Dans la journée, de nombreuses manifestations, parfois émaillées de heurts, étaient signalées en divers endroits du deuxième pays le plus peuplé de la planète, de la capitale New Delhi aux États reculés du Nord-Est. Pour contrer cette mobilisation qui dure depuis la semaine dernière, les autorités indiennes avaient préventivement prohibé tout attroupement d'au moins quatre personnes dans de nombreuses grandes villes et régions.
Ce mouvement de protestation, principalement mené par des membres de la communauté musulmane, qui constitue 14% du 1,3 milliard d'Indiens, est l'un des plus importants auxquels doivent faire face les nationalistes hindous du Premier ministre Narendra Modi depuis leur arrivée au pouvoir en 2014.
À New Delhi, des manifestants se sont présentés aux points de ralliement prévus de cortèges interdits par les autorités. La police a embarqué une partie d'entre eux dans des bus. Certains des protestataires tenaient une rose rouge à la main.
"Lorsque nous serons arrêtés, nous comptons donner (ces roses) à la police car ce n'est pas un combat contre la police. C'est un combat contre ce gouvernement, un gouvernement presque fasciste", a expliqué à l'AFP Shantanu, un étudiant venu manifester.
Les autorités ont ordonné aux opérateurs de suspendre leurs services de téléphonie mobile en plusieurs endroits de Delhi jeudi matin, une décision exceptionnelle pour la capitale. Les réseaux mobiles semblaient rétablis dans l'après-midi, tandis qu'une vingtaine de stations de métro de la mégapole restaient fermées.
De nouvelles violences ont éclaté en Uttar Pradesh (nord), région la plus peuplée d'Inde avec 200 millions d'habitants et une importante communauté musulmane, malgré l'interdiction de rassemblements à travers tout l'État en vertu d'un article de loi hérité de la colonisation britannique.
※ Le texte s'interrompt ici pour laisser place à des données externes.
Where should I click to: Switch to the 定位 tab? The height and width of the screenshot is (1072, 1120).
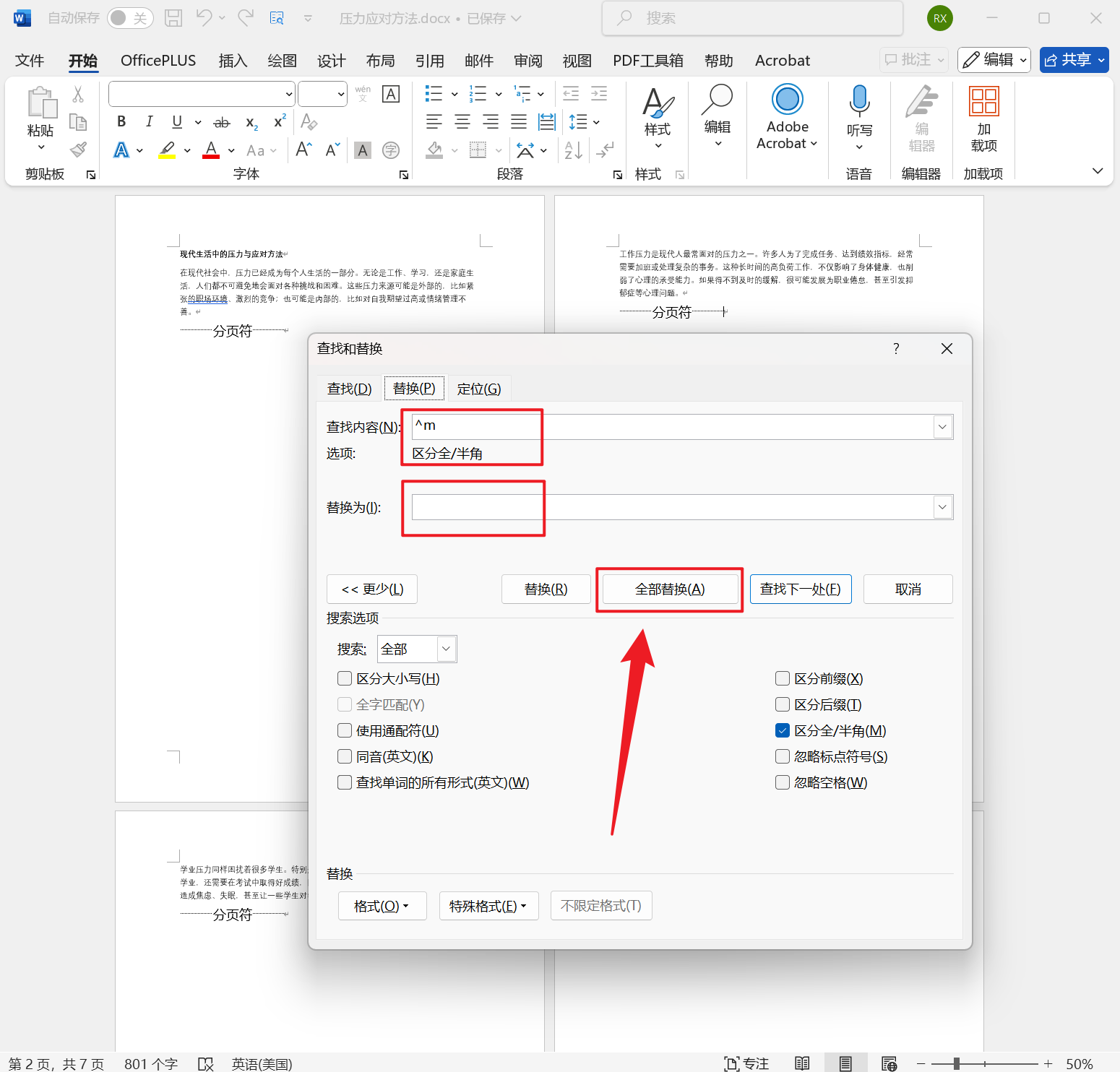(479, 388)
Des heurts ont notamment opposé policiers et manifestants à Lucknow, la capitale régionale, et dans le district de Sambhal, situé à 300 kilomètres de là. Dans ce second lieu, des centaines de manifestants ont brûlé des véhicules et lancé des pierres sur les forces de sécurité, qui ont tiré des gaz lacrymogènes, a indiqué à l'AFP le chef de la police locale Yamuna Prasad.
"Nous essayons de contrôler la situation. Nous avons demandé aux gens de rentrer chez eux", a déclaré ce responsable policier.
'Impitoyable répression'
L'un des plus gros rassemblements signalés pour le moment à travers l'Inde s'est tenu dans la ville de Malegaon au Maharashtra (ouest), État non concerné par l'interdiction, où jusqu'à 60.000 personnes se sont attroupées pacifiquement, a annoncé à l'AFP la police locale.
Dans le Nord-Est, où le mouvement de contestation a débuté la semaine dernière et entraîné la mort de six personnes, plus de 20.000 personnes se sont assemblées en différents lieux de l'État d'Assam, a rapporté un correspondant de l'AFP sur place.
Les manifestants dénoncent une nouvelle loi qui facilite l'attribution de la citoyenneté indienne aux réfugiés d'Afghanistan, du Pakistan et du Bangladesh à la condition qu'ils ne soient pas musulmans. Ils la jugent discriminatoire et contraire à la Constitution indienne.
Au Bihar (nord), où l'interdiction de manifester était en place dans plusieurs districts, des milliers de sympathisants de partis d'opposition manifestaient en divers endroit de l'État, bloquant des autoroutes et des voies de chemins de fer, selon un correspondant de l'AFP.
L'internet restait suspendu dans plusieurs villes à majorité musulmane d'Uttar Pradesh, ainsi que dans plusieurs États du nord-est. Les coupures d'accès à internet sont une technique fréquemment utilisée par les forces de l'ordre indiennes en cas de manifestations ou troubles.
Dans la capitale économique Bombay, des célébrités de Bollywood étaient attendues dans l'après-midi à une manifestation organisée principalement par des jeunes. "L'heure de protester sur les seuls réseaux sociaux est passée", a tweeté l'acteur et réalisateur Farhan Akhtar.
La nouvelle législation ne concerne pas directement les Indiens de confession musulmane mais a cristallisé les peurs et colères de la minorité après cinq ans de gouvernement des nationalistes hindous.
Amnesty International a appelé les autorités indiennes à "cesser la répression des manifestants pacifiques qui protestent contre (une loi) discriminatoire". L'organisation de défense des droits humains a qualifié d'"impitoyable" l'action des forces de sécurité, accusées par les manifestants de nombreuses violences policières ces derniers jours.